The central tension underpinning the question ‘can something be both political and poetic’ stems from the adherence to a conceptual binary which qualifies the political sphere as distinct from deontological forms of art. Stated another way, it presumes that to be political is to have a goal oriented or conventionally adherent formal structure.
However, Ron Fricke’s non-narrative documentary Samsara (2011, USA) contests the validity of this presumption through its interweaving of political ideas and experimental filmic aesthetics. Indeed, Fricke challenges, negates, or entirely subverts several formal principles popularised by documentary filmmakers; a breaching employed to emphasise specific political and philosophical standpoints.
For example, in lacking a linear narrative structure the film instead focuses its screen time on cataloguing environments, its various inhabitants, and other forms of sentient life, from the microbial to the human.

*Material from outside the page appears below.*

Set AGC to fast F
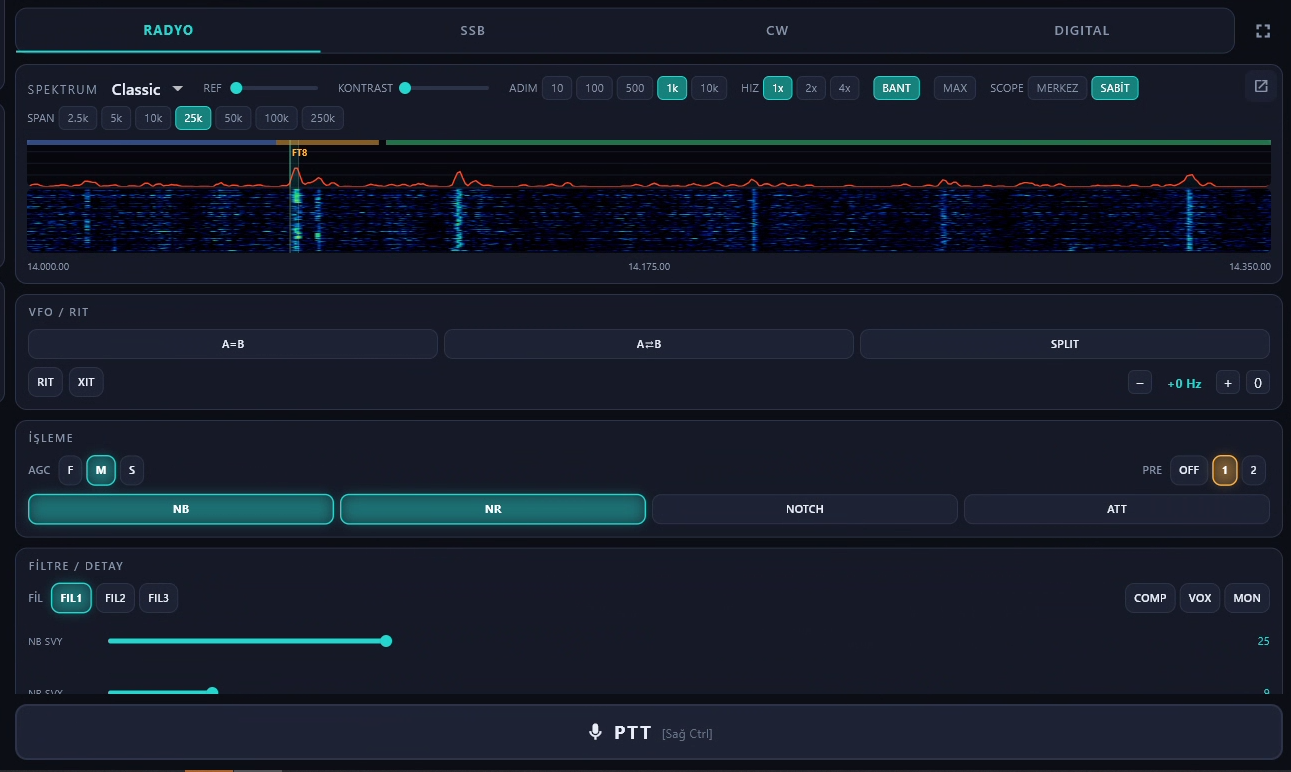 click(70, 470)
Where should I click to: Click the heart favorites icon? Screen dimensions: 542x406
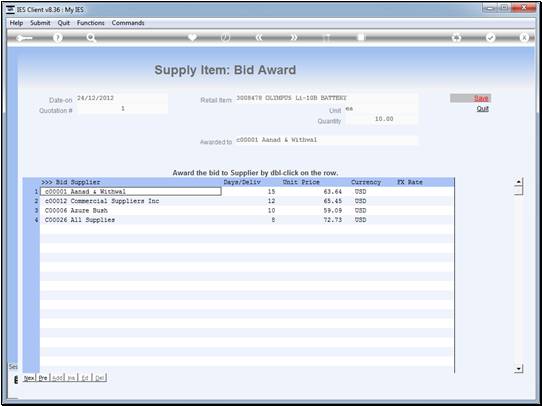193,38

Augmenting this, Fricke further negates any usage of expository, disembodied narration, talking heads, title cards, or explicit linguistic communication. In place of these conventional formal strategies, Fricke favours the ephemeral and the primal qualities of visual beauty and a complimentary non-diegetic musical soundtrack to orchestrate his politics.
However, it is important to pause here to recognise that Fricke’s film is not simply a truncated feed of unmitigated observations, but rather, through considered collation and juxtaposition, a visual essay intimately tethered to the Buddhist understanding of interconnectedness and suffering. Here, our experience of a cloud is not merely informative or narratively contributing, but rather more sensitive, more aesthetically visceral: the billowing form, projected across a screen, grand and overbearing in its towering stature. It’s a visual meditation on ephemerality, beauty, natural rhythms, and further yet, with its cessation and the birthing of the next visual vignette, the bones of an argument emerges.

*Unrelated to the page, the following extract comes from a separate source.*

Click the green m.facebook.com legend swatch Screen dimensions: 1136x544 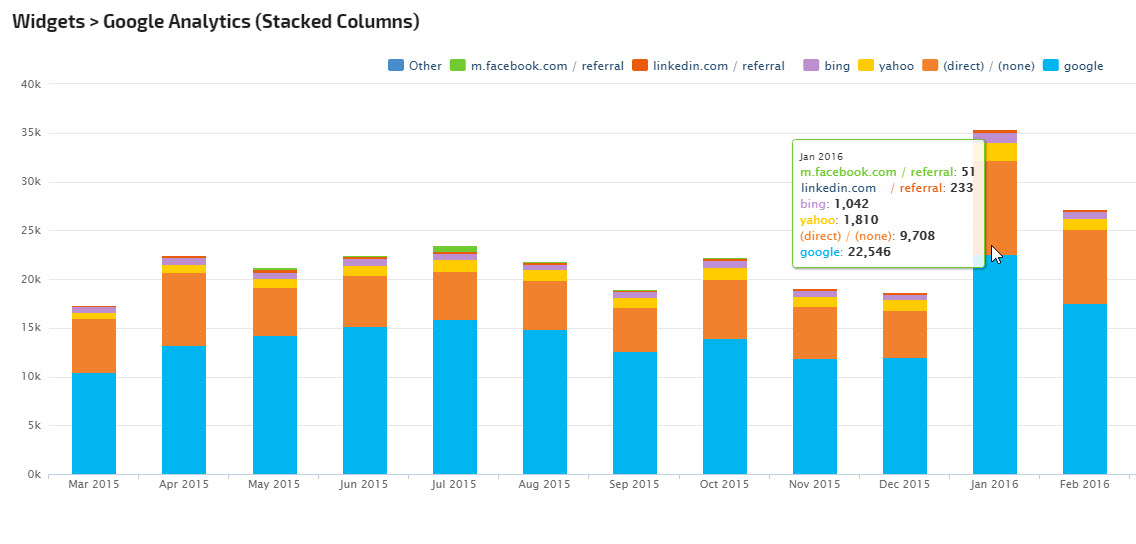click(x=457, y=66)
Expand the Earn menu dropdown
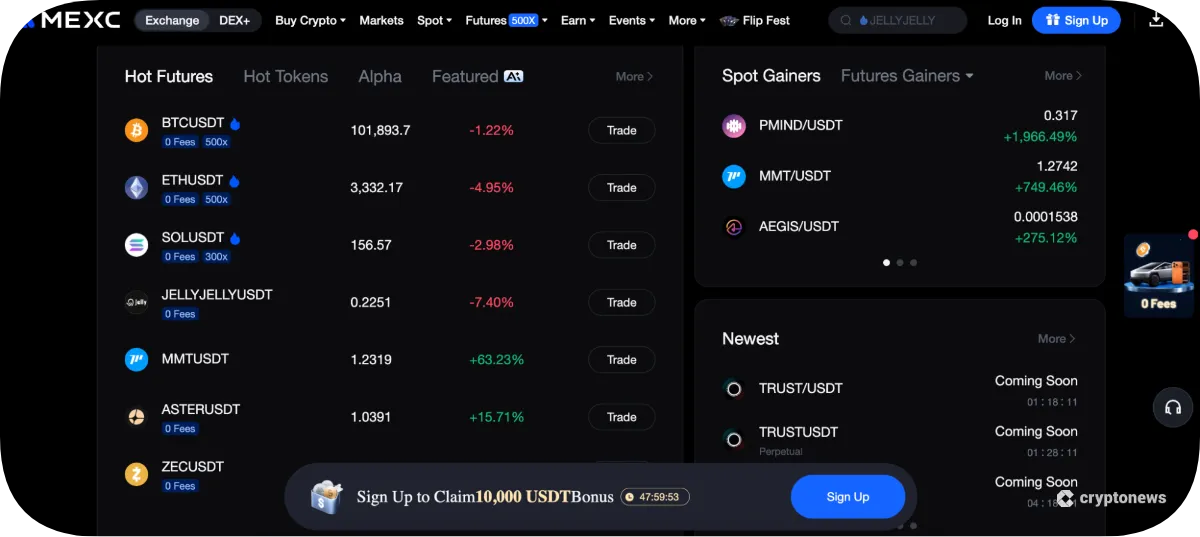 (x=578, y=20)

It seems as if it is through this careful curation of images that Fricke’s meditation on the glory and gore of earth and its happenings is made more powerful. Emotionally, we are provoked, politically, we are challenged. With images of the natural landscape in all its spatial splendour contrasted with the claustrophobic mechanics of a densely populated metropolis, Fricke positions audiences into a mode of active viewing, inviting us to look more deeply into our emotional responses as the symptoms of a political view we might (and certainly Fricke) possibly hold.

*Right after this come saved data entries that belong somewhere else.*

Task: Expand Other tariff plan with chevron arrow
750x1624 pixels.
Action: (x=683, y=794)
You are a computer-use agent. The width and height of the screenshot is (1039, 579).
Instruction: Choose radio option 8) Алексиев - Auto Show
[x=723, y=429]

The result is arguably as experientially poetic as it is explicitly political. While not overtly or worse yet, facetiously advertising for the morality of his political views, Fricke consciously presents his many images without the arrogance of assuming a cohesive context, story to tell, or facts to state. As such, though momentarily confounding in structure, Fricke’s formal experimentation acknowledges his audiences’ dignity, textually departing from the traditional linguistics of political ‘art’ to a heightened platform of artist expression which debates rather than dictates.